_Texte présenté_.
----

Le Discours ★★★☆

Adrien (Benjamin Lavernhe), la trentaine, passe la soirée chez ses parents. Il écoute, navré, la conversation qui roule entre son beau-frère qui pérore (Kyan Khojandi), sa sœur qui opine à tout (Julia Piaton), son père qui répète ad nauseam les mêmes histoires (François Morel) et sa mère qui s’apprête à servir son sempiternel gâteau au yaourt (Guilaine Londez que je m’entête à confondre avec Ariane Ascaride).
Mais Adrien a la tête ailleurs. À 17h24 il a envoyé un SMS à Sonia, son amoureuse (Sara Giraudeau) qui, depuis trente-huit jours, a suspendu leur relation. Miné par l’attente impatiente de sa réponse, Adrien prête une oreille distraite à la discussion générale et laisse son esprit vagabonder. Cerise sur le gâteau : son beau-frère et sa sœur lui demandent de faire un discours à leur mariage.

Le célèbre bédéiste Fabcaro, auteur de Zaï, zaï, zaï, zaï, a magistralement réussi son passage au roman en 2018. Le succès du Discours fut immédiat. En tête des ventes de romans, et bientôt en tête de celle des poches, ce court monologue dans l’air du temps trouvait immédiatement son public. Les déboires d’Adrien, la drôlerie avec laquelle ils étaient racontés suscitaient le rire et l’émotion d’un vaste lectorat qui en redemandait et allait accueillir, deux ans plus tard, avec autant de gourmandise, Broadway, le roman suivant de Fabrice Caro.

----

_Données_.
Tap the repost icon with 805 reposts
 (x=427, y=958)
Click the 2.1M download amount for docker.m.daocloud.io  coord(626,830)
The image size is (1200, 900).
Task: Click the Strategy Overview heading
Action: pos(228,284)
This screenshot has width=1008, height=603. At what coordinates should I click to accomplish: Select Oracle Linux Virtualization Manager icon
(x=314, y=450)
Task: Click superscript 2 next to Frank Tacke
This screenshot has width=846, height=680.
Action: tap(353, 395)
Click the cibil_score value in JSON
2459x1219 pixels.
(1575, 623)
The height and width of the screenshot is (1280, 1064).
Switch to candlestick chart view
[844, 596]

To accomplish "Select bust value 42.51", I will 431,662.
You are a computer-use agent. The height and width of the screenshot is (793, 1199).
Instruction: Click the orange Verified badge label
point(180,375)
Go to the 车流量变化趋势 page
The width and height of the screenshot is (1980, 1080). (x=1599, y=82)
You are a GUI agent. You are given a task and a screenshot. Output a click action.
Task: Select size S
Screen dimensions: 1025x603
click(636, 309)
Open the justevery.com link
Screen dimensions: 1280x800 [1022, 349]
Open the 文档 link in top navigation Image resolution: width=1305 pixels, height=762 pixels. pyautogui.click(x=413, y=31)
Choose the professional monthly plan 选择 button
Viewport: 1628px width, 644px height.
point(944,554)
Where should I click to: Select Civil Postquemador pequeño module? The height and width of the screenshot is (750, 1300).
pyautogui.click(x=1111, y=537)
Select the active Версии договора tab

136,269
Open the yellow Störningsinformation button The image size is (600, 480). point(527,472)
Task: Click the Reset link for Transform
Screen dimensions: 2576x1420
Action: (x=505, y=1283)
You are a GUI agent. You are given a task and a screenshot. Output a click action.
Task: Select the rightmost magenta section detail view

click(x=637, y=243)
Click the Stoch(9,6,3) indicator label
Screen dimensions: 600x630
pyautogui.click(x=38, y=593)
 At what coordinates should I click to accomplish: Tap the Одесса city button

----

_Consignes_.
**a)** Réécrivez sous forme de liste le paragraphe de la critique qui commence par « Mais Adrien a la tête ailleurs », en gardant ses faits principaux.
**b)** Mettez en forme de tableau Markdown les lignes du listing, de la ligne contenant "This screenshot has width=1008, height=603." à la ligne contenant "I will 431,662.", avec les colonnes N° et Ligne. Omettez les lignes vides.

_Réponses_.
**a)**
- Adrien a l'esprit ailleurs.
- À 17h24, il a envoyé un SMS à Sonia (Sara Giraudeau), son amoureuse, qui a suspendu leur relation depuis trente-huit jours.
- Rongé par l'attente de sa réponse, il écoute distraitement la discussion et laisse son esprit vagabonder.
- Pour couronner le tout, son beau-frère et sa sœur lui demandent de faire un discours à leur mariage.

**b)**
| N° | Ligne |
|---|---|
| 1 | This screenshot has width=1008, height=603. At what coordinates should I click to accomplish: Select Oracle Linux Virtualization Manager icon |
| 2 | (x=314, y=450) |
| 3 | Task: Click superscript 2 next to Frank Tacke |
| 4 | This screenshot has width=846, height=680. |
| 5 | Action: tap(353, 395) |
| 6 | Click the cibil_score value in JSON |
| 7 | 2459x1219 pixels. |
| 8 | (1575, 623) |
| 9 | The height and width of the screenshot is (1280, 1064). |
| 10 | Switch to candlestick chart view |
| 11 | [844, 596] |
| 12 | To accomplish "Select bust value 42.51", I will 431,662. |